Re: seeking advice on a mother & daughter relationship
Hmmmmm, Baylee.......I am sorry about the extra stress but you are absolutely right....you must put your children's safety first and we MUST say no if we see good reason to. I am sure you already have your concerns about Kelly being in the same car while Rachel drives...but she is an adult and can make her own decisions now. You can only advise her and whether she takes it or not is really up to her.....as far as her siblings, you are still in charge of making the decisions when it comes to their overall well being & safety. And although Kelly may not be happy with your decision she does need to respect it and understand it. You offering a compromise was perfect....that's the best you can do. I am sure that Kelly wanted to appear like the new cool, independent big sis taking her siblings out and when it couldn't be that way it upset her. Perhaps in the future you can make sure that Kelly is the driver....even that is something that you may find uncomfortable but I am sure that she is a safer driver than Rachel.
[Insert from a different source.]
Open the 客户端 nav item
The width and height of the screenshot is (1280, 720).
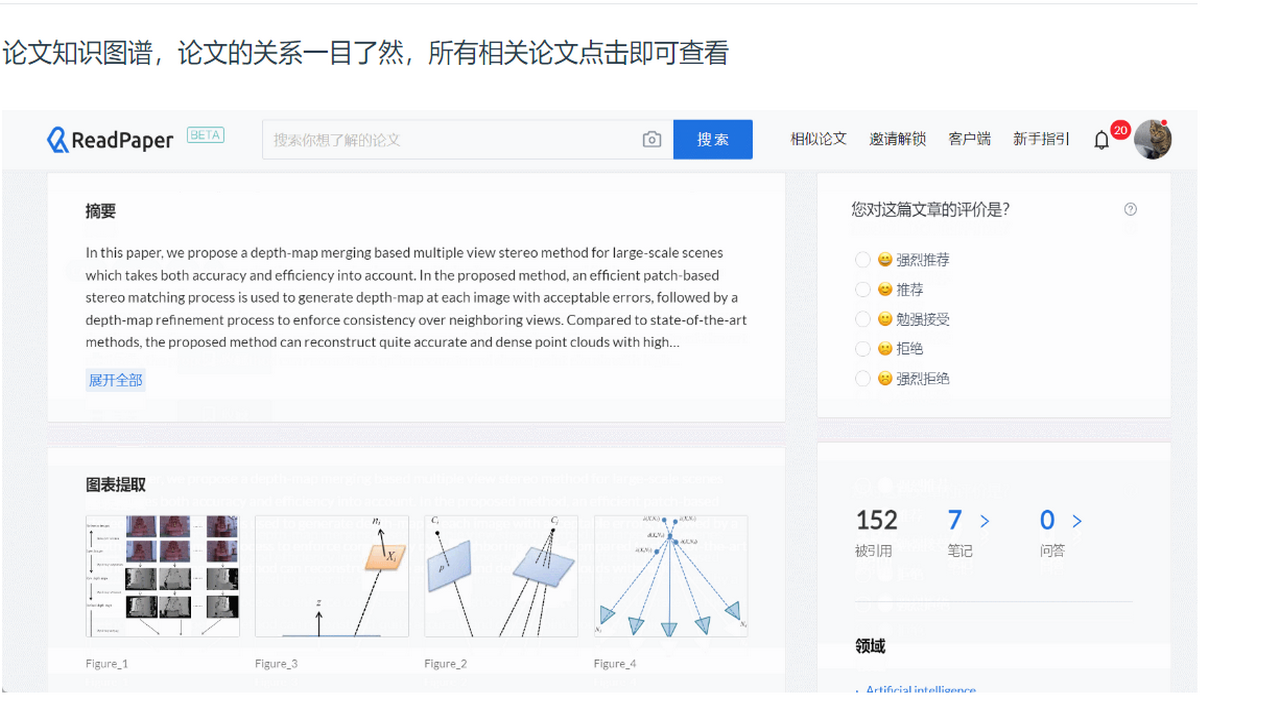coord(968,139)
Kaitlin is a new driver and has spoken about taking her younger cousins out....I have told her that I would like her to be driving on her own for at least 6 months without an accident before doing that and have spoken to my brother about that as well. It's a big responsibility to have and sometimes young adults do not even realize this. They need us to be their advocate until they are able to. I read recently that the part of the brain that forms good judgement is not developed in young adolescents and won't be until they are into their twenties. They are much more prone to take risks because of this, so I definitely think it was wise of you to intervene. Our kids sometimes want us to say "NO" for them.....my daughter has told me a few times that she was happy that I did.
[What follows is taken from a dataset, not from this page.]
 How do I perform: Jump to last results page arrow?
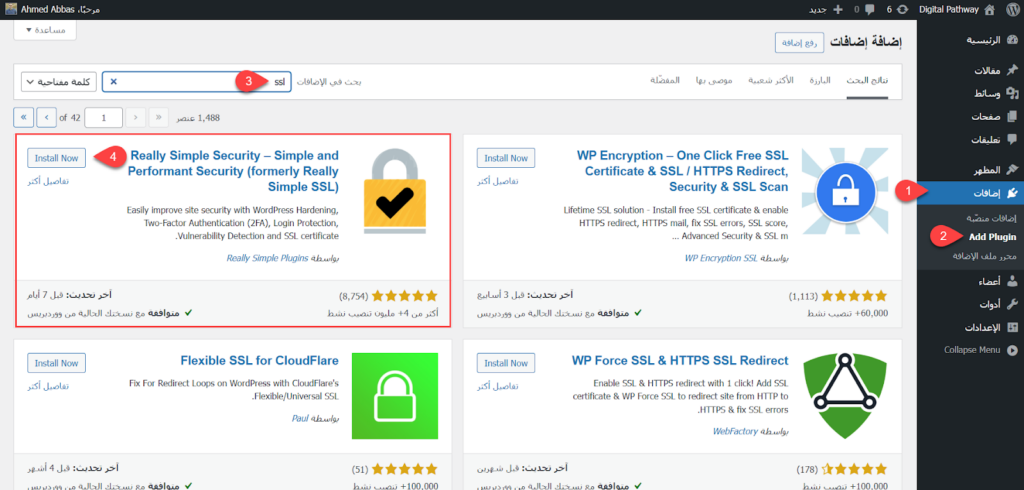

So, Baylee, release the guilt....don't even let Kelly see you weighed down by it. So long as you offer a compromise and don't say "NO" to something she sees as important you should be fine. If it comes up again or in the future you should say something acknowledging her need and stating yours at the same time....such as, "Oh Kelly that sounds really nice and the kids are going to love spending the night out with their big sis, however, I do have my concerns about Rachel's driving. I would feel much more comfortable if dad or Keith did the driving....with Rachel's history of accidents I need to know that the kids are safe & don't want to put their safety at risk." This way she knows that you understand her need to look cool and spend time with her siblings.
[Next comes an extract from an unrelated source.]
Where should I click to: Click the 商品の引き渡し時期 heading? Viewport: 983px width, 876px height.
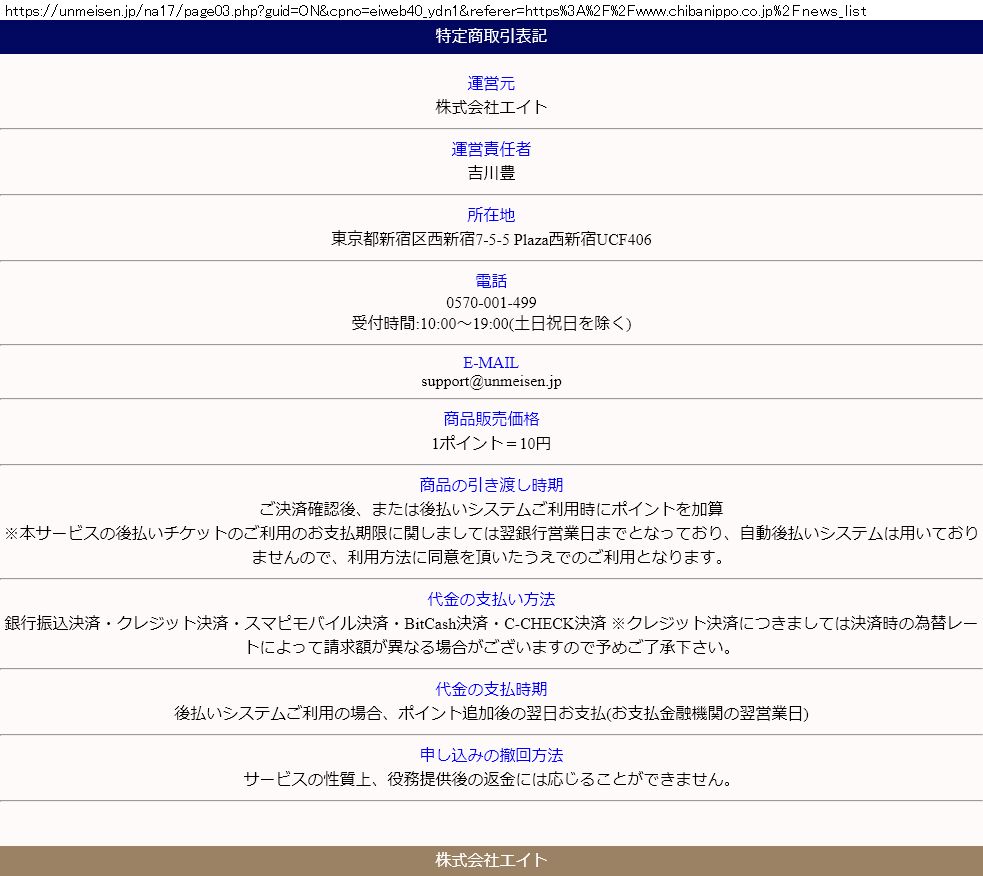(x=491, y=486)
So, Baylee...stand your ground...you didn't say no and there is a compormise to almost every situation!!! You did good....now don't you give in. Hang in there......I know that you are on fragile ground but giving in to Kelly is not allowing her to see that life isn't always your way....there are compromises to be made.
((((HUGS)))) from another mom who knows what guilt is all about!!! ~ Goody
Re: seeking advice on a mother & daughter relationship
Thank you Goody, once again you have made me feel so much better.
The problem with Kelly, driving is that she has only had her license for a year.
Plus has never had her own car. This has her with little driving expierence
herself. We were looking into buying her a car right before she moved. She
can not drive Rachel's car due to Rachel's insurance. Plus Rachel's car in its
self is unsafe. It is very old car with ALOT of problems and seems unsafe.
I feel bad but, will not give in on this one. I think you are right about her
wanting to look cool to her siblings and having dad & me or Keith drop them
off takes the cool off of the outing. She had to have known I would say no
to this request. I wish she could be more understanding. I can not count the
times Kelly, herself has told me she has felt unsafe with Rachel's driving.
Infact Kelly, has been with her while Rachel got two tickets a speeding ticket
and she hit a mailbox { a big public mail box }. My husband thinks she
is testing me to see if I will give in more now that she has left home. Knowing
how much I miss her and worry and just sad she is not here. He feels she is
trying to make me feel bad & guilty. And I do to a degree but, in no way
would I ever put my other childrens safety at risk to please her.